Is there anything less appealing than getting out your warm cosy bed in a morning when it’s freezing cold, pouring down with rain and still pitch black and an afternoon power nap is certainly a more attractive prospect than a healthy walk outside to give you a perk up. Naughty foods such as chocolate and biscuits become almost irresistible and you can wave good bye to your summer body you worked so hard to achieve as the pounds pile back on until the clocks go forward again in spring.
For hundreds of years we have been aware of the impact the seasons have on our moods. But it wasn't until 1984 that US psychiatrist Dr Norman Rosenthal, himself a sufferer of seasonal depression, identified what he called seasonal affective disorder, or SAD as it is more commonly known. According to Rosenthal it is a form of depression due to a lack of sunlight. Most of us probably experience a touch of the blues come wintertime, but for between 2.4 per cent and 3.5 per cent of people symptoms can be more severe.
Lack of Light in
Although we know that SAD is triggered by a lack of sunlight we still don’t know exactly what the specific cause of it is. One longstanding theory is that it is due to a shift in the body's biorhythms, or body clock as its more commonly known, caused by an excess of the brain hormone melatonin. Melatonin is a hormone that the body produces to regulate our body, it slows down many of the bodies process to allow our bodies to rest and recover.

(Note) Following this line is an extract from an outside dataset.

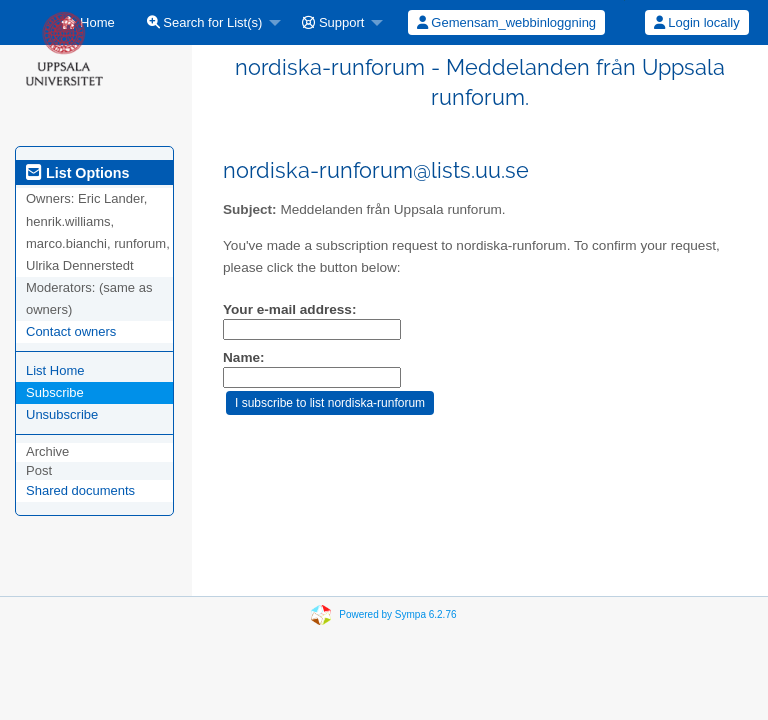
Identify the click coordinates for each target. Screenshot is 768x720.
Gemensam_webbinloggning (506, 22)
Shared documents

Melatonin is produced during darkness and levels drop again when the sun rises. During in the winter months there is a lot less day light which causes our brains melatonin production to spike which can make you feel very fatigued, down in the dumps and just generally a bit rubbish. Night workers and people with jet lag also report similar symptoms, although in the case of jet lag only for a short time.
But melatonin isn't the only factor says Professor Anne Farmer, honorary consultant psychiatrist, who treats SAD patients at her clinic at London's Maudsley Hospital. Cortisol production has been found to be increased in people that suffer from SAD. Cortisol is the hormone your brain produces in to help deal with stressful situations, however when the levels are too high for too long (like in somebody suffering from SAD) it can lead to weight gain, tiredness, impaired brain function, high blood pressure and more.
So how should SAD be treated? Although you may think you are always in well-lit rooms, the light given off by standard bulbs isn’t powerful enough to make up for the lack of sunlight in your life. The power of light is measured in lux, to put into context how weak the light from a normal bulb is, direct sunlight can be anywhere between 32,000 to 100,000 lux with ambient daylight been between 10,000 and 25,000 lux but an office is usually only around 500 lux and your home between 50 to 100 lux. Bright light therapy
is the solution, it utilises powerful lights that are up to 10,000 lux to give you a dose of light, similar to sunlight, that reduces your melatonin levels and increases the production serotonin, the ‘feel good’ hormone, this helps you feel happier and more awake.